Dejar de creer para dejar de sufrir y dejar de temer para luego liberarse. Esas podrían ser las dos ideas de la última película del director chileno Matías Lira (Drama).
Dejar de creer para dejar de sufrir y dejar de temer para luego liberarse. Esas podrían ser las dos ideas de El bosque de Karadima, la última película del director Matías Lira (Drama).
El cotidiano del abusador y el miedo de cómo una sexualidad malsana y no resuelta termina por dañar a otros, en un espiral de podredumbre moral y espiritual, es lo que más transgrede del filme. Aquí, desde el primer encuentro entre abusador y víctima que nada es obvio: el cura es carismático y envolvente, la víctima es un adolescente sensible y cándido que busca en la Iglesia la contención y estabilidad que no encuentra en su hogar.
A partir de ese momento, se firma un contrato siniestro donde la anulación de la voluntad, el terror y la manipulación aparecen como la letra chica que nadie quiere leer. Un párrafo demasiado imposible para los ojos de algunos incrédulos, aunque demasiado necesario y purificador para todos nosotros.
Irónicamente, la secta como metáfora tiene múltiples lecturas en nuestro país. Las hay desde facciones sociales y culturales hasta religiosas. Son numerosas, pero todas operan con el clasismo y la ignorancia como herramientas de control entre sus adeptos. Y es esa idea la que atraviesa la puesta en escena de esta película.
En EBDK no hay una tesis anticlerical, ni tampoco se trata de una furiosa bomba de racimo contra las altas esferas de la elite religiosa y la política chilena. En el filme hay un relato universal, construido con profunda sicología y tacto, dirigido con valentía y juicio, y actuado impecablemente por todos los involucrados: Gnecco, Vicuña, Campos, Isensee.
Aunque, tal vez por razones injustas del montaje, se extrañó ver más escenas de los personajes de Francisco Melo —un poco deslucido dentro de su delimitada participación escuchando la denuncia de Thomas Leighton— y en especial los de Marcial Tagle y Gloria Münchmeyer.
Casi todo el metraje sucede en interiores, entre pasillos de la casa parroquial, dormitorios y livings.
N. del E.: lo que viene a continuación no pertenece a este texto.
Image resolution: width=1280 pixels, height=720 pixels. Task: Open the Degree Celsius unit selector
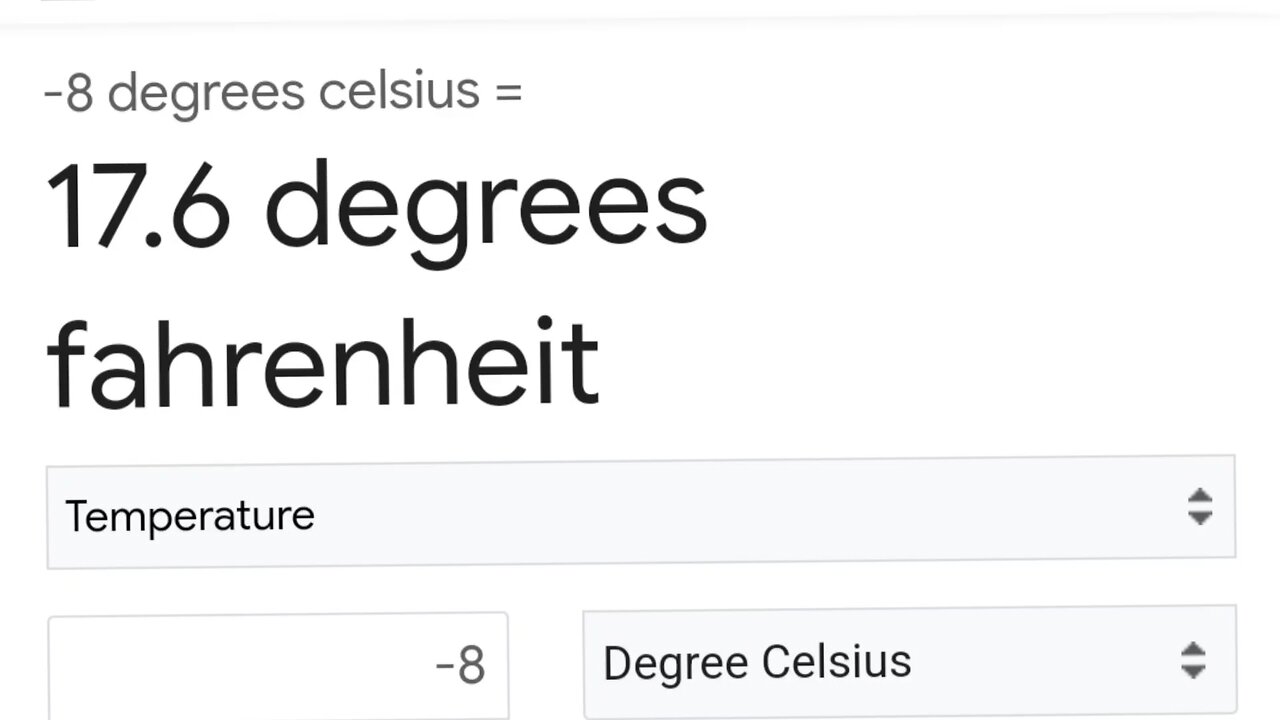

Tanto victimarios —no solo Karadima, sino también su red de protección— como víctimas, están encerradas en un circuito asfixiante, neurótico y criminal.
No sacralizar a los hombres por su hábito es el mejor legado-mandamiento que deja este bosque frondoso y melancólico, que ofrece alguna salida una vez encontrado el camino correcto.
Siempre nos dijeron que en los bosques habitaban seres mitológicos de dudosas intenciones, como lo que les pasaba a los personajes de La aldea (2004), de M. Night Shyamalan. Es una vez que alguien rompe el cerco informativo cuando la amenaza pasa inmediatamente a minimizarse y quedar presa de sus miserias y patetismo.
El mito del párroco todopoderoso se ha derrumbado y los mártires ahora viven en un vergel limpio y reparador.